DUAL MEANING Kovac’s Semi Self-Portrait As a Ski Mask.
Kovac writes that the series of ski-masked heads in her exhibit "Comfortable Distance" at Craftland (235 Westminster Street, Providence, through July 16) spring from her "cold Midwestern youth" and thoughts about "contemporary unease regarding the social face of women." So for her, the paintings — with their sleepy eyes or freaked-out bug eyes and teeth — seem to be about female beauty. But I keep thinking about what it means for women to put on the mask usually associated with male aggression. Also here is a pair of giant ski masks that Kovac has knit. They're perhaps twice the size of normal, which turns them buffoonish, undercutting what might be menace.
Kovac's technique is driven by a love of stylized pattern — painting lots of dots or dashes or rings to indicate knit texture. And this is part of the charm of pencil drawings like Holding Pattern, which seems to depict a pair of guinea pigs or lemmings facing each other, belly to belly, with their long tongues stretched out and about to touch. It's an alluringly weird, tender gesture, made more charming by Kovac's cartoony line and the fact that she has lovingly drawn each little strand of fur.

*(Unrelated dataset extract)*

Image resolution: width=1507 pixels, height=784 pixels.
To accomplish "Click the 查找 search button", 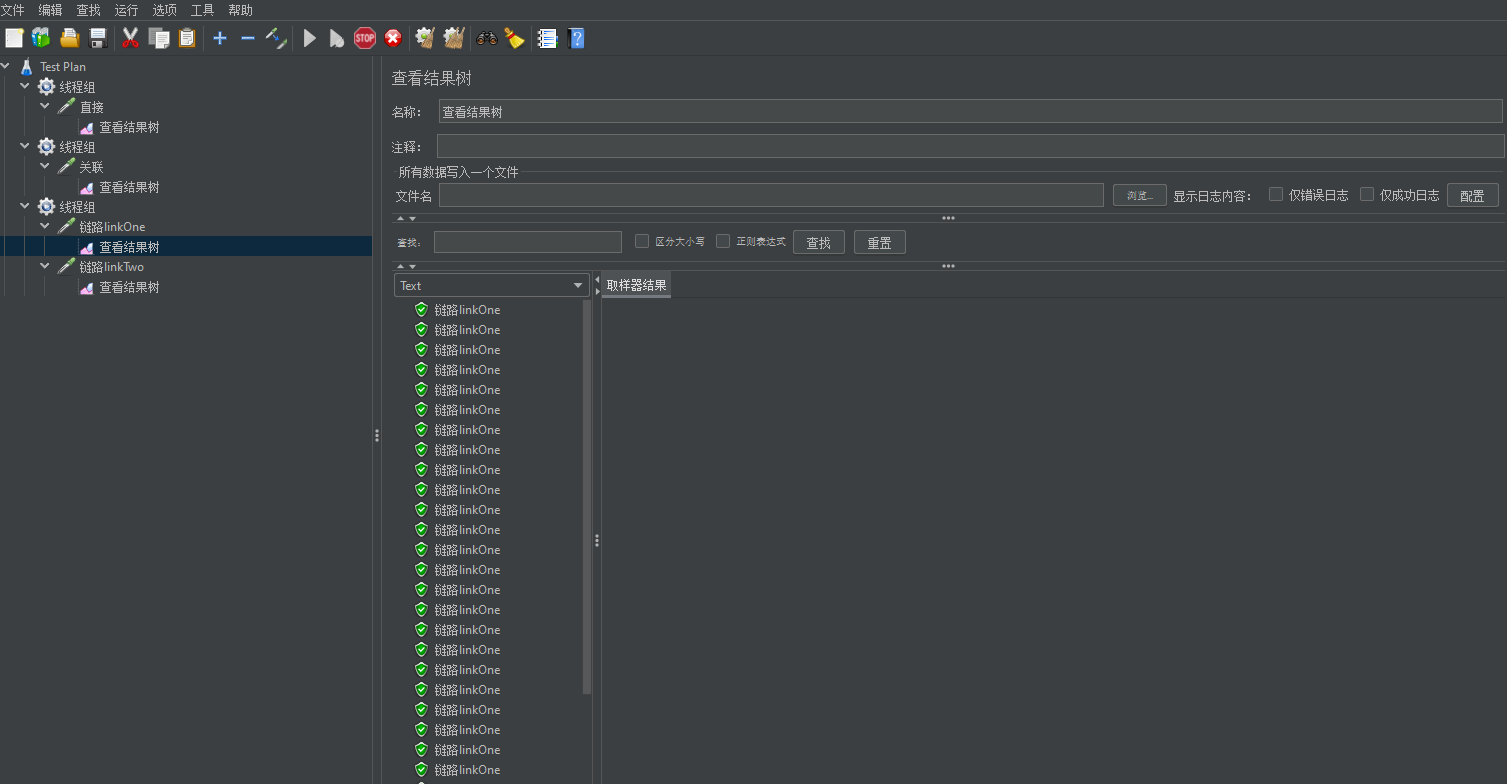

Elsewhere this love of expression is the main focus of pencil-and-ink drawings like Loss + Fury, in which a bundle of curved marks add up to a sort of cloud of hair.
Her Social Structures ink drawings are a suite of studies of simplified, stylized brick fortress walls. Kovac says their inspiration came from Renaissance paintings of ideal cities, 19th- and 20th-century "feminist utopian narratives," and the Wyatt Detention Facility in Central Falls. As drawings, they're again animated by the many different ways to caricature patterns of bricks. They depict castle walls or city walls, all empty inside, perhaps abandoned and beginning to be reclaimed by nature. As in many of her drawings and paintings, Kovac somehow imbues these charming, somewhat offhand renderings with a psychological charge. They read like Jungian symbols embodying twin feelings of imprisonment and safety.
Michael Kurt presents pencil drawings of hunky nude gay men in his exhibit "Sex Objects" at the Q-30 pop-up gallery he organized at 65 Eddy Street, Providence (through June 30). The show's title responds to an exhibit of his drawings at AS220 in 2008. He thought those artworks were pretty straightforward academic figure studies, but some viewers saw them as sexually charged. "So I decided I would just go with that," Kurt says.
EYE OF THE BEHOLDER Drawings by Michael Kurt.
In these beefcake drawings, Marcus pulls down the last scrap of clothes he has on: his Calvin Klein briefs. Kevin sits in a room with his shirt pulled over his shoulders, a belt around his waist, and otherwise nude. He holds his penis in his hand and looks out at the viewer with a stare that is both hard and seductively sleepy-eyed. Todd is portrayed topless from head to pecs, with delicate features and big dark eyes. Matthew stands naked outside on a porch.